India could consider structuring a series of virtual summits in zonal groups with African leaders across the continent over the next few months that could both provide a platform for a cooperative response to the pandemic and serve as a precursor to the actual summit in the future. There are several other ideas that could be pushed to deepen India’s engagement with Africa. The Ministry of External Affairs has already extended the e-ITEC course on “Covid-19 Pandemic: Prevention and Management Guidelines for Healthcare Professionals” to healthcare workers in Africa. The Aarogya Setu app and the eGramSwaraj app for rural areas for mapping Covid-19 are technological achievements that could be shared with Africa. Since the movement of African students to India for higher education has been disrupted, India may expand the e-VidyaBharati (tele-education) project to establish an India-Africa virtual university. Agriculture and food security can also be a fulcrum for deepening ties.

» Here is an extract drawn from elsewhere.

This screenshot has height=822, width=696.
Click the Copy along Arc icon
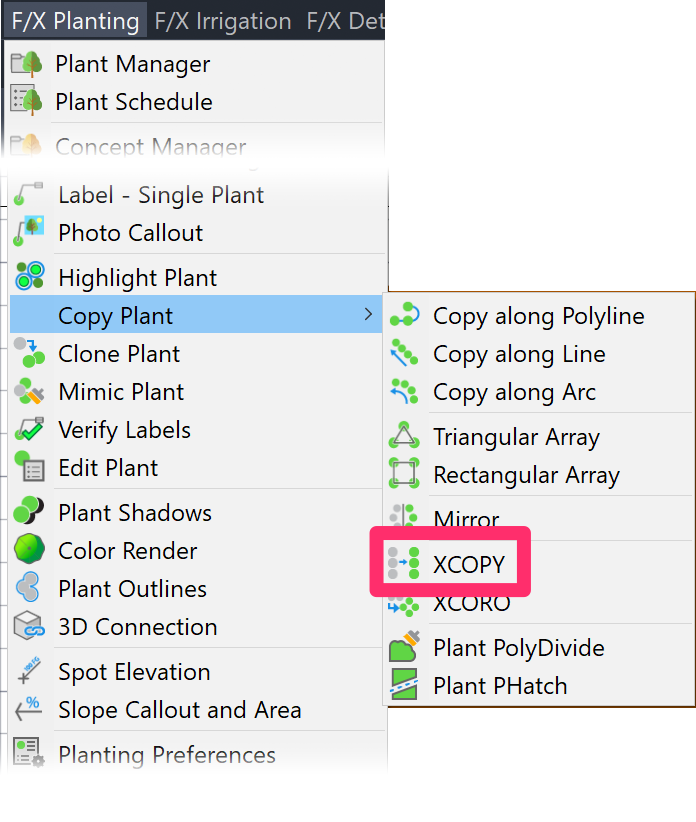(404, 392)
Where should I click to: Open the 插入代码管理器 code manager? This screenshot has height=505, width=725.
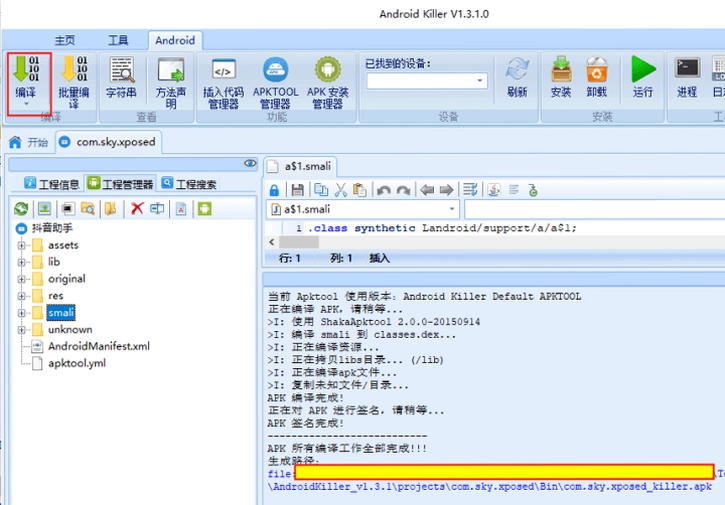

With the locust scourge devastating the Horn of Africa and the pandemic worsening the food crisis, India could ramp up its collaboration in this sector.
India could also create a new fund for Africa and adapt its grant-in-aid assistance to reflect current priorities. This could include support for new investment projects by Indian entrepreneurs, especially in the pharmaceutical and healthcare sectors in Africa.
Both India and Japan share a common interest in forging a partnership for Africa’s development. The Covid-19 crisis has nudged many countries to engage in new formats. It is time for the Quad Plus – in which the US, India, Japan, and Australia have recently engaged other countries such as the Republic of Korea, Vietnam, New Zealand, Israel, and Brazil – to exchange views and propose cooperation with select African countries abutting the Indian Ocean. After all, the Indo-Pacific straddles the entire maritime space of the Indian Ocean. The pandemic is a colossal challenge, but it may create fresh opportunities to bring India and Africa closer together.
Excerpted with permission from World Upside Down: India Recalibrates Its Geopolitics, Sujan Chinoy, HarperCollins India.